Reproduce every line of the records below between the lines holding "How do I perform: Click" and "[x=252, y=287]", inclusive, with the requests included. Multiply each click coordinate in the answers by 2.3 and round to whole numbers with halves going up, leaving every number in the requests as it is.

■ **DATA SUPPLIED**:

--- START ---

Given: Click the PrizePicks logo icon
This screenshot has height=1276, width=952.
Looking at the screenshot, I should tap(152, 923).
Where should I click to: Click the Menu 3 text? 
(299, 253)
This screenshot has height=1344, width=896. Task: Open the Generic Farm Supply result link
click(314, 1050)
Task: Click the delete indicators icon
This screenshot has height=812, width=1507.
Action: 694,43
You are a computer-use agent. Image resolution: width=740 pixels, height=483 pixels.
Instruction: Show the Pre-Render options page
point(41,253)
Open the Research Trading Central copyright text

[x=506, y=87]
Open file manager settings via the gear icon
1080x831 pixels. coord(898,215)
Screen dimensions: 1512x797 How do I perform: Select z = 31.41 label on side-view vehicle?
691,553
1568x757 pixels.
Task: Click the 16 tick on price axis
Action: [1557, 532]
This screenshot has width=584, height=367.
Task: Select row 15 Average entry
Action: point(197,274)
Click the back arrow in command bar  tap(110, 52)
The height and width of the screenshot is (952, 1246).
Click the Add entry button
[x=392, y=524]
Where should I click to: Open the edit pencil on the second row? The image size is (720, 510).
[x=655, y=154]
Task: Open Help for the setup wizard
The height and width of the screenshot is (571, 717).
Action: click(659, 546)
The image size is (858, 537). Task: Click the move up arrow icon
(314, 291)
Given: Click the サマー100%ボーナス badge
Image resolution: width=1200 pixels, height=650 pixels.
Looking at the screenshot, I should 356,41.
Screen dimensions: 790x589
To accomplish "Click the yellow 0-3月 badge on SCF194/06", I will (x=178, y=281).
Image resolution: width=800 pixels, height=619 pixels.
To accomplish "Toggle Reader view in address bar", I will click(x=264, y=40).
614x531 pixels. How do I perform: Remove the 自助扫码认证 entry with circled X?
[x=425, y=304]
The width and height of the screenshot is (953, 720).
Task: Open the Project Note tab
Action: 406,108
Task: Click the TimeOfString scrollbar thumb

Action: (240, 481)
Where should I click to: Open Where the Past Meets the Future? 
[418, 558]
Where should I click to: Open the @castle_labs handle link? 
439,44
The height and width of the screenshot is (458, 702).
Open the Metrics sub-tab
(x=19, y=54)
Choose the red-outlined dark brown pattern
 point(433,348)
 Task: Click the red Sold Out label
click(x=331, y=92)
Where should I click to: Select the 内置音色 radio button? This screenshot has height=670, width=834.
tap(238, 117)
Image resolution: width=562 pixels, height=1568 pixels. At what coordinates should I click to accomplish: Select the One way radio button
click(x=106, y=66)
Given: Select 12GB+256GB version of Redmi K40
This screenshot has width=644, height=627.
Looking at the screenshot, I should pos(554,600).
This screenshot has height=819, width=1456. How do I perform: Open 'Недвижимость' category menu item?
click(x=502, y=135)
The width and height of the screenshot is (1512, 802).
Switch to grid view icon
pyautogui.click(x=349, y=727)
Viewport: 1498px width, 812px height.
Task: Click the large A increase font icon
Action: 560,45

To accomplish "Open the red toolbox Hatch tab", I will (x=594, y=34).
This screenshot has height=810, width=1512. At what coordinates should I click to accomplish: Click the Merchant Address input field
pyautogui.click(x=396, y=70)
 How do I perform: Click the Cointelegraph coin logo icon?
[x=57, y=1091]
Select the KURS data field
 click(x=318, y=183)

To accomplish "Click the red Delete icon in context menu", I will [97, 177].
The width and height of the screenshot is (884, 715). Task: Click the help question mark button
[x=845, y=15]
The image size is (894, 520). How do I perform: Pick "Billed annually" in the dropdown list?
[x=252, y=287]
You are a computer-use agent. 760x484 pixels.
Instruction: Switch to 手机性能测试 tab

--- END ---

■ **PROBLEM SOLUTION**:
 How do I perform: Click the Cointelegraph coin logo icon?
[x=131, y=2509]
Select the KURS data field
 click(x=731, y=421)

To accomplish "Click the red Delete icon in context menu", I will [223, 407].
The width and height of the screenshot is (884, 715). Task: Click the help question mark button
[x=1944, y=35]
The image size is (894, 520). How do I perform: Pick "Billed annually" in the dropdown list?
[x=580, y=660]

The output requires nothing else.